_WORK TO BE COMPLETED_: Each record is to be reproduced verbatim.

Stored records:
□ □ □ □ □

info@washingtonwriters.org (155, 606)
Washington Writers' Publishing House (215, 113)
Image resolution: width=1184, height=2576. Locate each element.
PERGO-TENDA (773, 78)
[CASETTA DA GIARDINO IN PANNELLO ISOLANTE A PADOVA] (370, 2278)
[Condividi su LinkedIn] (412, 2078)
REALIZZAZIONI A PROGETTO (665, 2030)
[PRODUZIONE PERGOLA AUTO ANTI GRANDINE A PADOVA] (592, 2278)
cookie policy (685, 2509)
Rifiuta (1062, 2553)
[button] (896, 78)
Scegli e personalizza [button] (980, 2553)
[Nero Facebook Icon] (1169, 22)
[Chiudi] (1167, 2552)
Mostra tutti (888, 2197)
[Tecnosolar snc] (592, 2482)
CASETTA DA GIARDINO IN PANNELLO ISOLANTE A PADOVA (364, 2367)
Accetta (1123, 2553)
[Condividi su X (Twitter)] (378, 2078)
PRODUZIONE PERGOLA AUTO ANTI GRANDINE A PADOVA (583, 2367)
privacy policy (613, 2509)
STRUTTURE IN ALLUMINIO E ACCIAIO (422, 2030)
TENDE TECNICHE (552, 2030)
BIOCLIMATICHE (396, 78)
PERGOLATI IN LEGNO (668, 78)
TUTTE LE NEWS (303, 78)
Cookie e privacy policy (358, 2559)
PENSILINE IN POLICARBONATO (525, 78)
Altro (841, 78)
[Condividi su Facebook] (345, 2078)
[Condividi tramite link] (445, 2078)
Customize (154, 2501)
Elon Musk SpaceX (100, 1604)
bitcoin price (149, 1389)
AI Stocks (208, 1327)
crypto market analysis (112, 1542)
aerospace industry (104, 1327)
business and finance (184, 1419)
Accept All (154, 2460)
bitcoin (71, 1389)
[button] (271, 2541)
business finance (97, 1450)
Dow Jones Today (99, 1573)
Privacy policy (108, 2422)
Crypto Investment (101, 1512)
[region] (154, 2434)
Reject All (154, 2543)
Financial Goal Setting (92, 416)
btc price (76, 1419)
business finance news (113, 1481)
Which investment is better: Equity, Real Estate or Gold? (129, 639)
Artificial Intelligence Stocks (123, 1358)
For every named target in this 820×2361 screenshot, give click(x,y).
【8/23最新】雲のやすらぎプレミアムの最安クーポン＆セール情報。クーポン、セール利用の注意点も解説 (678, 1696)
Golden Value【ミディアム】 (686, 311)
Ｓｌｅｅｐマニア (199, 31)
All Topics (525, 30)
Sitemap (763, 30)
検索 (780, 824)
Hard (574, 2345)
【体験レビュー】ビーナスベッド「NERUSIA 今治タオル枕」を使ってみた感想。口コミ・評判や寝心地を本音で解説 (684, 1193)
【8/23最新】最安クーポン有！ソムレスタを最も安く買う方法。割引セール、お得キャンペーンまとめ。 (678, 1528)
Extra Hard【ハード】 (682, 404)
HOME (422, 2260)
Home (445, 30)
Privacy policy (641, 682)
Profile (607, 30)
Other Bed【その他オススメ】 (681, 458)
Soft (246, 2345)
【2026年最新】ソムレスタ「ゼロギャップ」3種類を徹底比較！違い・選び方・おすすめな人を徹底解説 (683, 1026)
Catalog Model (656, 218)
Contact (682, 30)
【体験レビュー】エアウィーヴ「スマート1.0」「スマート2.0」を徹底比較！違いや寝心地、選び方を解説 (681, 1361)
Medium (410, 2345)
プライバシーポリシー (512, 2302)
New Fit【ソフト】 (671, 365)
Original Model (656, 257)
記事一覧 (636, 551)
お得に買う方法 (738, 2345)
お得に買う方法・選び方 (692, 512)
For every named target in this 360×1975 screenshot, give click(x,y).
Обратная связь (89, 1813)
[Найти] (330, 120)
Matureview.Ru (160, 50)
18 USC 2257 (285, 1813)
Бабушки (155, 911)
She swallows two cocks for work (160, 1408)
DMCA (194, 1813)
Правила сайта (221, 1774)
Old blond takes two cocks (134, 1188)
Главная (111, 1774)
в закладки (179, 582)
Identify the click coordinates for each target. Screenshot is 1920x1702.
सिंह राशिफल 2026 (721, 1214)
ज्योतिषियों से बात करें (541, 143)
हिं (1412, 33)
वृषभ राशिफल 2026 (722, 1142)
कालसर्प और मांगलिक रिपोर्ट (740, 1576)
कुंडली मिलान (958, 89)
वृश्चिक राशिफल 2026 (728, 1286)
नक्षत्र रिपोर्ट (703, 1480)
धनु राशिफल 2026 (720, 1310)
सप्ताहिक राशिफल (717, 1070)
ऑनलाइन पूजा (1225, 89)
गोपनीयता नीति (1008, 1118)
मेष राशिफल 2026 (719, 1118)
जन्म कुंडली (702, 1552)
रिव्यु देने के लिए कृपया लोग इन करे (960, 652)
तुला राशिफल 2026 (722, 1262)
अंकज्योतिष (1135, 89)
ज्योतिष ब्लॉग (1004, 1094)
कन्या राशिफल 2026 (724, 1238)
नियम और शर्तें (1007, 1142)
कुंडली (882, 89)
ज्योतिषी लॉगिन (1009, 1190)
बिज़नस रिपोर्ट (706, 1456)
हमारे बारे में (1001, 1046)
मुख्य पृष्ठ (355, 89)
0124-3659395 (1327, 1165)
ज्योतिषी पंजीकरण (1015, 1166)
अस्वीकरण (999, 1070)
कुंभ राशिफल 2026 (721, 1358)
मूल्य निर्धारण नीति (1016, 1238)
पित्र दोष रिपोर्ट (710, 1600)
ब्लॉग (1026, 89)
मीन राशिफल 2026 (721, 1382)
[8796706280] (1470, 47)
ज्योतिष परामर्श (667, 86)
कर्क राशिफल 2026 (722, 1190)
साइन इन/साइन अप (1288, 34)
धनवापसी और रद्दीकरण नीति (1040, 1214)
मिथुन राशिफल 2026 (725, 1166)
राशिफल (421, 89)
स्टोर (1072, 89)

□ □ □ □ □

_TASK RESPONSE_:
info@washingtonwriters.org (155, 606)
Washington Writers' Publishing House (215, 113)
Image resolution: width=1184, height=2576. Locate each element.
PERGO-TENDA (773, 78)
[CASETTA DA GIARDINO IN PANNELLO ISOLANTE A PADOVA] (370, 2278)
[Condividi su LinkedIn] (412, 2078)
REALIZZAZIONI A PROGETTO (665, 2030)
[PRODUZIONE PERGOLA AUTO ANTI GRANDINE A PADOVA] (592, 2278)
cookie policy (685, 2509)
Rifiuta (1062, 2553)
[button] (896, 78)
Scegli e personalizza [button] (980, 2553)
[Nero Facebook Icon] (1169, 22)
[Chiudi] (1167, 2552)
Mostra tutti (888, 2197)
[Tecnosolar snc] (592, 2482)
CASETTA DA GIARDINO IN PANNELLO ISOLANTE A PADOVA (364, 2367)
Accetta (1123, 2553)
[Condividi su X (Twitter)] (378, 2078)
PRODUZIONE PERGOLA AUTO ANTI GRANDINE A PADOVA (583, 2367)
privacy policy (613, 2509)
STRUTTURE IN ALLUMINIO E ACCIAIO (422, 2030)
TENDE TECNICHE (552, 2030)
BIOCLIMATICHE (396, 78)
PERGOLATI IN LEGNO (668, 78)
TUTTE LE NEWS (303, 78)
Cookie e privacy policy (358, 2559)
PENSILINE IN POLICARBONATO (525, 78)
Altro (841, 78)
[Condividi su Facebook] (345, 2078)
[Condividi tramite link] (445, 2078)
Customize (154, 2501)
Elon Musk SpaceX (100, 1604)
bitcoin price (149, 1389)
AI Stocks (208, 1327)
crypto market analysis (112, 1542)
aerospace industry (104, 1327)
business and finance (184, 1419)
Accept All (154, 2460)
bitcoin (71, 1389)
[button] (271, 2541)
business finance (97, 1450)
Dow Jones Today (99, 1573)
Privacy policy (108, 2422)
Crypto Investment (101, 1512)
[region] (154, 2434)
Reject All (154, 2543)
Financial Goal Setting (92, 416)
btc price (76, 1419)
business finance news (113, 1481)
Which investment is better: Equity, Real Estate or Gold? (129, 639)
Artificial Intelligence Stocks (123, 1358)
For every named target in this 820×2361 screenshot, give click(x,y).
【8/23最新】雲のやすらぎプレミアムの最安クーポン＆セール情報。クーポン、セール利用の注意点も解説 (678, 1696)
Golden Value【ミディアム】 (686, 311)
Ｓｌｅｅｐマニア (199, 31)
All Topics (525, 30)
Sitemap (763, 30)
検索 (780, 824)
Hard (574, 2345)
【体験レビュー】ビーナスベッド「NERUSIA 今治タオル枕」を使ってみた感想。口コミ・評判や寝心地を本音で解説 (684, 1193)
【8/23最新】最安クーポン有！ソムレスタを最も安く買う方法。割引セール、お得キャンペーンまとめ。 (678, 1528)
Extra Hard【ハード】 (682, 404)
HOME (422, 2260)
Home (445, 30)
Privacy policy (641, 682)
Profile (607, 30)
Other Bed【その他オススメ】 (681, 458)
Soft (246, 2345)
【2026年最新】ソムレスタ「ゼロギャップ」3種類を徹底比較！違い・選び方・おすすめな人を徹底解説 (683, 1026)
Catalog Model (656, 218)
Contact (682, 30)
【体験レビュー】エアウィーヴ「スマート1.0」「スマート2.0」を徹底比較！違いや寝心地、選び方を解説 (681, 1361)
Medium (410, 2345)
プライバシーポリシー (512, 2302)
New Fit【ソフト】 (671, 365)
Original Model (656, 257)
記事一覧 (636, 551)
お得に買う方法 (738, 2345)
お得に買う方法・選び方 (692, 512)
For every named target in this 360×1975 screenshot, give click(x,y).
Обратная связь (89, 1813)
[Найти] (330, 120)
Matureview.Ru (160, 50)
18 USC 2257 (285, 1813)
Бабушки (155, 911)
She swallows two cocks for work (160, 1408)
DMCA (194, 1813)
Правила сайта (221, 1774)
Old blond takes two cocks (134, 1188)
Главная (111, 1774)
в закладки (179, 582)
Identify the click coordinates for each target. Screenshot is 1920x1702.
सिंह राशिफल 2026 (721, 1214)
ज्योतिषियों से बात करें (541, 143)
हिं (1412, 33)
वृषभ राशिफल 2026 (722, 1142)
कालसर्प और मांगलिक रिपोर्ट (740, 1576)
कुंडली मिलान (958, 89)
वृश्चिक राशिफल 2026 (728, 1286)
नक्षत्र रिपोर्ट (703, 1480)
धनु राशिफल 2026 (720, 1310)
सप्ताहिक राशिफल (717, 1070)
ऑनलाइन पूजा (1225, 89)
गोपनीयता नीति (1008, 1118)
मेष राशिफल 2026 (719, 1118)
जन्म कुंडली (702, 1552)
रिव्यु देने के लिए कृपया लोग इन करे (960, 652)
तुला राशिफल 2026 (722, 1262)
अंकज्योतिष (1135, 89)
ज्योतिष ब्लॉग (1004, 1094)
कन्या राशिफल 2026 (724, 1238)
नियम और शर्तें (1007, 1142)
कुंडली (882, 89)
ज्योतिषी लॉगिन (1009, 1190)
बिज़नस रिपोर्ट (706, 1456)
हमारे बारे में (1001, 1046)
मुख्य पृष्ठ (355, 89)
0124-3659395 (1327, 1165)
ज्योतिषी पंजीकरण (1015, 1166)
अस्वीकरण (999, 1070)
कुंभ राशिफल 2026 (721, 1358)
मूल्य निर्धारण नीति (1016, 1238)
पित्र दोष रिपोर्ट (710, 1600)
ब्लॉग (1026, 89)
मीन राशिफल 2026 (721, 1382)
[8796706280] (1470, 47)
ज्योतिष परामर्श (667, 86)
कर्क राशिफल 2026 (722, 1190)
साइन इन/साइन अप (1288, 34)
धनवापसी और रद्दीकरण नीति (1040, 1214)
मिथुन राशिफल 2026 (725, 1166)
राशिफल (421, 89)
स्टोर (1072, 89)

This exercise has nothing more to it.